From cc407f7d3c396373e42d204b2dce20abfbc8a84e Mon Sep 17 00:00:00 2001
From: Michal Kostenec <kostenec@civ.zcu.cz>
Date: Thu, 18 Apr 2013 17:56:43 +0200
Subject: [PATCH] Obnova interaktivni verze IPset Uprava README

---
 src/contrib/warden-app/Modules/IPset.pm | 8 ++++----
 src/contrib/warden-app/doc/WApp.README  | 9 +++++++--
 2 files changed, 11 insertions(+), 6 deletions(-)

diff --git a/src/contrib/warden-app/Modules/IPset.pm b/src/contrib/warden-app/Modules/IPset.pm
index 0c5ae92..0d06504 100644
--- a/src/contrib/warden-app/Modules/IPset.pm
+++ b/src/contrib/warden-app/Modules/IPset.pm
@@ -9,7 +9,7 @@ my %CONSTANTS =    (
                         threshold  =>  250,
                         excludedip =>  [],
                         eventtype  =>  [],
-                        setname    =>  "BLOCK",
+                        setname  =>  "BLOCK",
                         maxage     =>  "1D",
                      );
 
@@ -30,9 +30,9 @@ sub run {
 
     my @rows = Utils::fetchall_array_hashref($dbh, $query);
 
-    sub header { my $v = shift; return "/usr/sbin/ipset --create $v->{'setname'}_tmp iphash\n"; };
-    sub record { my ($r, $v) = @_; return "/usr/sbin/ipset --add $v->{'setname'}_tmp $r->{'source'}\n" if ($r->{'source'}=~ /\d{1,3}\.\d{1,3}\.\d{1,3}\.\d{1,3}/); };
-    sub footer { my ($v) = @_; return "/usr/sbin/ipset --swap $v->{'setname'}_tmp $v->{'setname'}\n/usr/sbin/ipset --destroy $v->{'setname'}_tmp\n"; };
+    sub header { my $v = shift; return "create $v->{'setname'}_tmp hash:ip\n"; };
+    sub record { my ($r, $v) = @_; return "add $v->{'setname'}_tmp $r->{'source'}\n" if ($r->{'source'}=~/\d+\.\d+\.\d+\.\d+/); };
+    sub footer { my ($v) = @_; return "swap $v->{'setname'}_tmp $v->{'setname'}\ndestroy $v->{'setname'}_tmp\nquit\n"; };
 
     my $ret = Utils::generateOutput($v->{'outputfile'}, \@rows, \&header, \&record, \&footer, $v);
     return $ret;
diff --git a/src/contrib/warden-app/doc/WApp.README b/src/contrib/warden-app/doc/WApp.README
index 203b23e..494afa9 100644
--- a/src/contrib/warden-app/doc/WApp.README
+++ b/src/contrib/warden-app/doc/WApp.README
@@ -195,12 +195,17 @@ H. The requirements of modules
    2. IPset
 
    Initialize the new set and create a blocking rule in iptables.   

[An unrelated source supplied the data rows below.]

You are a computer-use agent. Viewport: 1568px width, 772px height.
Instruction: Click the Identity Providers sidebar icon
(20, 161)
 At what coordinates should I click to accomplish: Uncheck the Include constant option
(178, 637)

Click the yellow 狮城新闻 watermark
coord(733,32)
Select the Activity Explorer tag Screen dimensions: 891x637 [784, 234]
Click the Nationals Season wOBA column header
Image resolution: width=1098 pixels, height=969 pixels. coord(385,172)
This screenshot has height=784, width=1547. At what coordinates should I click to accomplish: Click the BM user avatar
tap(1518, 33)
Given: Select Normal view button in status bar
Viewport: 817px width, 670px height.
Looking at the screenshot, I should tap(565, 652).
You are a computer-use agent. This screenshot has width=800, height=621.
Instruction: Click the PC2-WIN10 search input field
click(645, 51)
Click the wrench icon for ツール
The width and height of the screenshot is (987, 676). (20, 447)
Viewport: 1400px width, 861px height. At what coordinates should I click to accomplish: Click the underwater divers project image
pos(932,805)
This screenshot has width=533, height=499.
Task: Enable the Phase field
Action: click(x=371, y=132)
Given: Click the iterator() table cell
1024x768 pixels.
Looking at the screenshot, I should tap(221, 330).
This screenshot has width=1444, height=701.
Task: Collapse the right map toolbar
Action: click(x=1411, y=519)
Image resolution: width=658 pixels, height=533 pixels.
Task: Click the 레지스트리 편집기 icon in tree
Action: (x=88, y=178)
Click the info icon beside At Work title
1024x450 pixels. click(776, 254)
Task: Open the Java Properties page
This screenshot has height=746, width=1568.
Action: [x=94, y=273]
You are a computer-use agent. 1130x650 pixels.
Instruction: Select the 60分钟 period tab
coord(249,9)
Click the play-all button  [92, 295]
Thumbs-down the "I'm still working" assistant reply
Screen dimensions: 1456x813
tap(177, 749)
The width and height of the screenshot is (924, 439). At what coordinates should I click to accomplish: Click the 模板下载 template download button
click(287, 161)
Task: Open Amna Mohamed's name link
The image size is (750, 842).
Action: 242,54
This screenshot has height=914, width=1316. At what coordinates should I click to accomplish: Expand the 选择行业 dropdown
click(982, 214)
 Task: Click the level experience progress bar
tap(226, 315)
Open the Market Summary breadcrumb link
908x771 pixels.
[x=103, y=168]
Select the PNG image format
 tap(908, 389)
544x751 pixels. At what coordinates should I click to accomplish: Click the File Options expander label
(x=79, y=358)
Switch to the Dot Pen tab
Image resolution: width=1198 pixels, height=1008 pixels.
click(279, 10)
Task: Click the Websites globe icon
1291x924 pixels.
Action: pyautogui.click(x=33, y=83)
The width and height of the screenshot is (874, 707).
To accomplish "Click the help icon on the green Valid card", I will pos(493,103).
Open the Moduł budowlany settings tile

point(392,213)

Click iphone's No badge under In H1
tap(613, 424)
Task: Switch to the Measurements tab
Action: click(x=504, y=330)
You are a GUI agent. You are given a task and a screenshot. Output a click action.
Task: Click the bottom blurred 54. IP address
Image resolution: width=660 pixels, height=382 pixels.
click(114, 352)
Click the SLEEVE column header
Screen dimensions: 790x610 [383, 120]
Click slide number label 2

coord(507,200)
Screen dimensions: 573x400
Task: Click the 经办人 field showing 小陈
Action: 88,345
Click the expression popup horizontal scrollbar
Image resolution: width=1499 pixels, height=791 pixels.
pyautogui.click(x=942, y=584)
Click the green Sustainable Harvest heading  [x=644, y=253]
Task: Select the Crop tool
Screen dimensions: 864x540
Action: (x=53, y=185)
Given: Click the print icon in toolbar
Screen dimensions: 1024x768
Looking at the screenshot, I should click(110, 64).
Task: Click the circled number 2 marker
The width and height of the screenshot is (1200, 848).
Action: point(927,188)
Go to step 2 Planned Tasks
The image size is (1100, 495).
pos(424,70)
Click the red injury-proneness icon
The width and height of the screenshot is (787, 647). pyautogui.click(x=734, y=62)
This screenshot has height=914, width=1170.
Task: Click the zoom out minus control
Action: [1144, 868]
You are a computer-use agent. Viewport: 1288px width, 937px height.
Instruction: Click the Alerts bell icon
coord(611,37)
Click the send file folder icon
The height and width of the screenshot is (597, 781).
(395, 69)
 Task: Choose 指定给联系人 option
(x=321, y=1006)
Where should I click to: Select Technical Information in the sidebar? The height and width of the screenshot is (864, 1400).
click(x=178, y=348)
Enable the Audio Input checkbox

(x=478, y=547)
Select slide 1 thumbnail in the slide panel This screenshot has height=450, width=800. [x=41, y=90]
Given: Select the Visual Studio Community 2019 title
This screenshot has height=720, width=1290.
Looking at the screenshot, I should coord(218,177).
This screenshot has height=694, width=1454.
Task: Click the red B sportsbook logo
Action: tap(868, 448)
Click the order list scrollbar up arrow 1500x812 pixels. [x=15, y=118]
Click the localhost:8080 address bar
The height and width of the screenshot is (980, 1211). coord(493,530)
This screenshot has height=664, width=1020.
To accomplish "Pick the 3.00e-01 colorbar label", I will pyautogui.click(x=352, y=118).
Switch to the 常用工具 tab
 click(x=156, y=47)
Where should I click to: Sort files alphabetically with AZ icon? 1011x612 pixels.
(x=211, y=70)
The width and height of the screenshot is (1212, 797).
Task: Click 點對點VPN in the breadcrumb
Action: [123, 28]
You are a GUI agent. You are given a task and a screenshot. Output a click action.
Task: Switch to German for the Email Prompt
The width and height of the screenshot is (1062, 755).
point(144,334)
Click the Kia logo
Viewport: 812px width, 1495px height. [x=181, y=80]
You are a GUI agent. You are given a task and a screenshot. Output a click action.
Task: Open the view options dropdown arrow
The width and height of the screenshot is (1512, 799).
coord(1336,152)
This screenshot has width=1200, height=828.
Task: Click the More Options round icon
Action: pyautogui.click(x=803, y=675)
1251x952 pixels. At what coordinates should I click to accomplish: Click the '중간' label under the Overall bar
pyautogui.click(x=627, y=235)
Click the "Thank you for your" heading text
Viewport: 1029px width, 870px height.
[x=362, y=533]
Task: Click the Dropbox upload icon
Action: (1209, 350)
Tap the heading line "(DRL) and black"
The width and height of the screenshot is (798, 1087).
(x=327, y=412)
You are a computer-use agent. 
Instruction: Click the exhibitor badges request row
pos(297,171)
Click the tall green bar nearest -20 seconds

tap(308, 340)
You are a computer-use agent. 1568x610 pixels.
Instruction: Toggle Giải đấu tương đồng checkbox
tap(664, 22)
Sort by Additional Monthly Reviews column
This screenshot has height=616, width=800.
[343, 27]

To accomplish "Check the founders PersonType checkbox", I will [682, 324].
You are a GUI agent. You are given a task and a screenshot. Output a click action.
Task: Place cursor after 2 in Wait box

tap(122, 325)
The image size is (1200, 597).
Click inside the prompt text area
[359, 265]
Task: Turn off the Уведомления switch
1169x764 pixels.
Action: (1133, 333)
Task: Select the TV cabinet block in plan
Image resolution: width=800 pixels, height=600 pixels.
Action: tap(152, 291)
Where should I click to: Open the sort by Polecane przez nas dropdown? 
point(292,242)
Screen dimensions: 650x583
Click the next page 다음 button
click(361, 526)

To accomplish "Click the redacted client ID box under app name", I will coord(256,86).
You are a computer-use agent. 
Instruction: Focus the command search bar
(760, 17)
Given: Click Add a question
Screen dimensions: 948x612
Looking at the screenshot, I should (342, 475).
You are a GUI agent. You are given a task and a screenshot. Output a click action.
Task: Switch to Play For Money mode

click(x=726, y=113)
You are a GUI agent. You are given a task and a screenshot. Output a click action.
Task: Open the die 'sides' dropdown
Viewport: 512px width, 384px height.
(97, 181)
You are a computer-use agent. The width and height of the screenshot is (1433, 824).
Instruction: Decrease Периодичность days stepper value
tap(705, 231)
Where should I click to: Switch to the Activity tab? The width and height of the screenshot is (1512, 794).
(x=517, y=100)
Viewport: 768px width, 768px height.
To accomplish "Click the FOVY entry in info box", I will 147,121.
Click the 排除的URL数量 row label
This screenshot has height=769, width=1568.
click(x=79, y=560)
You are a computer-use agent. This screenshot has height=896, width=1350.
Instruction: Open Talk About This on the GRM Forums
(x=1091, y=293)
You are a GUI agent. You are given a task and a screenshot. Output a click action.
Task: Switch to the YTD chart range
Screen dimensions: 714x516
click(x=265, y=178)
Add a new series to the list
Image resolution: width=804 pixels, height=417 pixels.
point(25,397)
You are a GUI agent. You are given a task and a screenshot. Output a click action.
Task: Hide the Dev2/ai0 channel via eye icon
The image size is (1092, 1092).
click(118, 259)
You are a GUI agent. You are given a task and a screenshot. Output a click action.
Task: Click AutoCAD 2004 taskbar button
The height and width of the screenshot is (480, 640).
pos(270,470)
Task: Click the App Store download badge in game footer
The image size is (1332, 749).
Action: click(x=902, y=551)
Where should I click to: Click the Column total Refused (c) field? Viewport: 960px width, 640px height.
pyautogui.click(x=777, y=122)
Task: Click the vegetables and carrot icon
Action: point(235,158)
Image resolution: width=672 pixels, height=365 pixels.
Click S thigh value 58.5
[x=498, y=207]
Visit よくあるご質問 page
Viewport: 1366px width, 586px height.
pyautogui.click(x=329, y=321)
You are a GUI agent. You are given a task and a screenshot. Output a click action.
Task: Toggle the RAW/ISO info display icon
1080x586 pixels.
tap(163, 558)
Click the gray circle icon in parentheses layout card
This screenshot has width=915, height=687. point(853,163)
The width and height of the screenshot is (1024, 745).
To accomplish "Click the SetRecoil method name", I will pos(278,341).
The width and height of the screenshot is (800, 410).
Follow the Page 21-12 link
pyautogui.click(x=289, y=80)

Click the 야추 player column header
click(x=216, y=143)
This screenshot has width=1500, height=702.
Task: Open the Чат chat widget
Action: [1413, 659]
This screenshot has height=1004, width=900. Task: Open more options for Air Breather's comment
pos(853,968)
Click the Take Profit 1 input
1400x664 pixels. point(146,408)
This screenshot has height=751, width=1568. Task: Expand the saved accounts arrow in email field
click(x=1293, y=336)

-   If the 'setname="BLOCK"' option is used and and you are interested in SSH attackers (tcp/22)
-   it's necessary use these commands:
+   If the 'setname="BLOCK"' and 'outputfile="rules.txt"' options are used and and you are 
+   interested in SSH attackers (tcp/22) it's necessary use these commands:
 
    ipset --create BLOCK iphash
    iptables -I INPUT 1 --protocol tcp --dport 22 -m set --match-set BLOCK src --jump DROP
 
+   Change of the rules using script consume a lot of CPU resources, so it is necessary 
+   to use a pipe:
+
+   ipset - < rules.txt 
+
 --------------------------------------------------------------------------------       
 X. Tutorial: Running of the WApp along with the database backend
 
-- 
GitLab